There is yet more, and major, dilution
in the latest version released by the Cabinet Committee on Security
on January 4: India will now retaliate with nuclear weapons "in
the event of a major attack against India or Indian forces anywhere" – an
attack made not just with nuclear weapons, but with "biological
or chemical weapons" too.
In this, India emulates the US's
December 2002 "National Strategy to Combat Weapons of Mass
Destruction": massive nuclear retaliation killing hundreds
of thousands of non-combatant civilians, in response to chemical
or biological weapons which usually kill on a smaller scale, e.g.
hundreds of soldiers. This disproportion makes NFU's dilution especially
obnoxious.
Even worse, there is pressure on
the government from the 15-member NSAB (now in its third avatar)
to rescind No-First-Use altogether. In a classified report – quoted
by the weekly "India Abroad", published from the US – submitted
to National Security Adviser Brajesh Mishra on December 20, the
NSAB recommends: "India may consider withdrawing from this
commitment as the other nuclear weapons states have not accepted
this policy."
The
Board also asks India to lift its voluntary moratorium on nuclear
testing should the US ever do so. It is widely believed that India's
claimed "hydrogen bomb" test of 1998 was a dud. Some Indian
nuclear scientists, including former Atomic Energy Commission chairman
and the chief physicist responsible for the 1974 nuclear test, P.K.

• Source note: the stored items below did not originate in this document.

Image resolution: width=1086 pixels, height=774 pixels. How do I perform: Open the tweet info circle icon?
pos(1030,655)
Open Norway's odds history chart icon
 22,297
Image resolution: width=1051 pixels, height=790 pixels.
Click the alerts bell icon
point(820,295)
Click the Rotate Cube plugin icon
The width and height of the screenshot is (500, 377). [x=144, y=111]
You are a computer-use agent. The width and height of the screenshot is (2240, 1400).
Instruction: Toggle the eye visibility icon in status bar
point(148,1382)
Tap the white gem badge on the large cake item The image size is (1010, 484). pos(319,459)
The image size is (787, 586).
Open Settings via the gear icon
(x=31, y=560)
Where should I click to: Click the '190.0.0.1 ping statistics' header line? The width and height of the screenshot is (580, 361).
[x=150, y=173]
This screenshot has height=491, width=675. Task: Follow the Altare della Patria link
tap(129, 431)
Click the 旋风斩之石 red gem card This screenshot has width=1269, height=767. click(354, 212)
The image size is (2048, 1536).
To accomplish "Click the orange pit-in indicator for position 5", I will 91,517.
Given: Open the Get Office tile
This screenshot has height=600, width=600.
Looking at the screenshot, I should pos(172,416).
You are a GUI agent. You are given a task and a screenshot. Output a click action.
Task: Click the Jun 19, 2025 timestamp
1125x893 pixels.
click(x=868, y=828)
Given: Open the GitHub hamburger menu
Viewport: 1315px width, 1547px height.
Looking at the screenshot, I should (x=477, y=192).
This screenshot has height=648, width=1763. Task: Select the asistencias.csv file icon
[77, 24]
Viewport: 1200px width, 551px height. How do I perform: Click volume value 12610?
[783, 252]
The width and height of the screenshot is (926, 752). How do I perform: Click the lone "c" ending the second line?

Iyengar, have called for further tests.
Defence Minister George Fernandes
has for the moment reaffirmed the NFU commitment. But many military
personnel prefer its revision. Some believe it won't practically
mean much given that there is no strategic distance worth the name
between the two South Asian rivals.
Recent experience has vindicated
the peace movement's position that no stable nuclear deterrent equation
exists, and can exist, between India and Pakistan. The two frequently
indulge in reckless nuclear threat-making. During the Kargil conflict,
they exchanged nuclear threats with each other 13 times. During
the recent "Operation Parakram" too, they resorted to
loose nuclear talk.
It is widely believed that twice
last year, in January and at the end of May/early June, India called
off advanced preparations for a conventional strike on Pakistan – largely
as a result of US pressure. However, Indian leaders, in particular,
its just-retired army chief Gen S. Padmanabhan, deny that India
was deterred by Pakistan's nuclear threat or capability. Padmanabhan
said that India had a full assessment of Pakistan's nuclear capability
and was "not deterred". "We were ready to cope with
[that capability]". This "coping" could only have
been a retaliatory nuclear strike.
One is left aghast wondering whether
Indian policy-makers think that nuclear weapons only deter one adversary,
not both, in a two-way confrontation: that India's weapons
will successfully deter Pakistan, but Pakistani weapons will not
stop India from doing what it wants to do!
This is a dangerously mistaken,
profoundly irrational, insane proposition, which self-confessedly
makes utter nonsense of relying on nuclear weapons for security!
Deterrence assumes and requires high levels of rationality and symmetrical
perceptions of what constitutes "unacceptable damage".
This simply does not obtain in the
India-Pakistan case, with its history of strategic miscalculation
as well as misassessment of each other's capabilities. Some Indian
policy-makers believe that India can lose a few cities and still
survive in some normal or "acceptable" way. For Pakistani
generals, the threshold may be even higher. Indeed, some have been
quoted as saying Pakistan can lose all its major cities and still
survive as a nation.
All this bodes ill future of this
troubled, unhappy and strife-torn region.